» **Task brief**
Repeat the records below in their entirety, exactly.

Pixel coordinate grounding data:

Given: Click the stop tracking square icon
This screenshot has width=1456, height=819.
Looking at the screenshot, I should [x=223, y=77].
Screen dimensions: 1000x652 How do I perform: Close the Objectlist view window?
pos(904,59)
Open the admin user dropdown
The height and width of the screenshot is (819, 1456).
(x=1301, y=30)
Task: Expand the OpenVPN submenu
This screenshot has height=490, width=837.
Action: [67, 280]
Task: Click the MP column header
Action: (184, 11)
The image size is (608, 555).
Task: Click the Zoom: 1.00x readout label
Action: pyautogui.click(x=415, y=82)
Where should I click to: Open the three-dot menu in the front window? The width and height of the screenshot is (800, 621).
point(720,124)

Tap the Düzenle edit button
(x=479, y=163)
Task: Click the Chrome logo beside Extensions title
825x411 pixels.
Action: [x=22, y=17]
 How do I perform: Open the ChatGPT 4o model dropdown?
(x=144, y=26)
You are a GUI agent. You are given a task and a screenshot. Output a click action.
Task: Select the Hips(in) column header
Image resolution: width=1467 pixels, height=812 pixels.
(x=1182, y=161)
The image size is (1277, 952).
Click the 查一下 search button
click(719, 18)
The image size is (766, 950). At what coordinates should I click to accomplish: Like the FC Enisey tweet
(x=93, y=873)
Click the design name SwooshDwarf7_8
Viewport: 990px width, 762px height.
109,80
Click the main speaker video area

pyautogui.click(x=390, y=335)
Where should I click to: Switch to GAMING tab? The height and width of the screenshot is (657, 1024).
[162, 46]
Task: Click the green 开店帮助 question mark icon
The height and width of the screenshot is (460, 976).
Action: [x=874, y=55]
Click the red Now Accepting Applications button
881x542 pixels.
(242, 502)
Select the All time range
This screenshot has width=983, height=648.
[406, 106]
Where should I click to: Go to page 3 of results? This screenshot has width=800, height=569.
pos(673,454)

» **Final answer**
Given: Click the stop tracking square icon
This screenshot has width=1456, height=819.
Looking at the screenshot, I should [x=223, y=77].
Screen dimensions: 1000x652 How do I perform: Close the Objectlist view window?
pos(904,59)
Open the admin user dropdown
The height and width of the screenshot is (819, 1456).
(x=1301, y=30)
Task: Expand the OpenVPN submenu
This screenshot has height=490, width=837.
Action: [67, 280]
Task: Click the MP column header
Action: (184, 11)
The image size is (608, 555).
Task: Click the Zoom: 1.00x readout label
Action: pyautogui.click(x=415, y=82)
Where should I click to: Open the three-dot menu in the front window? The width and height of the screenshot is (800, 621).
point(720,124)

Tap the Düzenle edit button
(x=479, y=163)
Task: Click the Chrome logo beside Extensions title
825x411 pixels.
Action: [x=22, y=17]
 How do I perform: Open the ChatGPT 4o model dropdown?
(x=144, y=26)
You are a GUI agent. You are given a task and a screenshot. Output a click action.
Task: Select the Hips(in) column header
Image resolution: width=1467 pixels, height=812 pixels.
(x=1182, y=161)
The image size is (1277, 952).
Click the 查一下 search button
click(719, 18)
The image size is (766, 950). At what coordinates should I click to accomplish: Like the FC Enisey tweet
(x=93, y=873)
Click the design name SwooshDwarf7_8
Viewport: 990px width, 762px height.
109,80
Click the main speaker video area

pyautogui.click(x=390, y=335)
Where should I click to: Switch to GAMING tab? The height and width of the screenshot is (657, 1024).
[162, 46]
Task: Click the green 开店帮助 question mark icon
The height and width of the screenshot is (460, 976).
Action: [x=874, y=55]
Click the red Now Accepting Applications button
881x542 pixels.
(242, 502)
Select the All time range
This screenshot has width=983, height=648.
[406, 106]
Where should I click to: Go to page 3 of results? This screenshot has width=800, height=569.
pos(673,454)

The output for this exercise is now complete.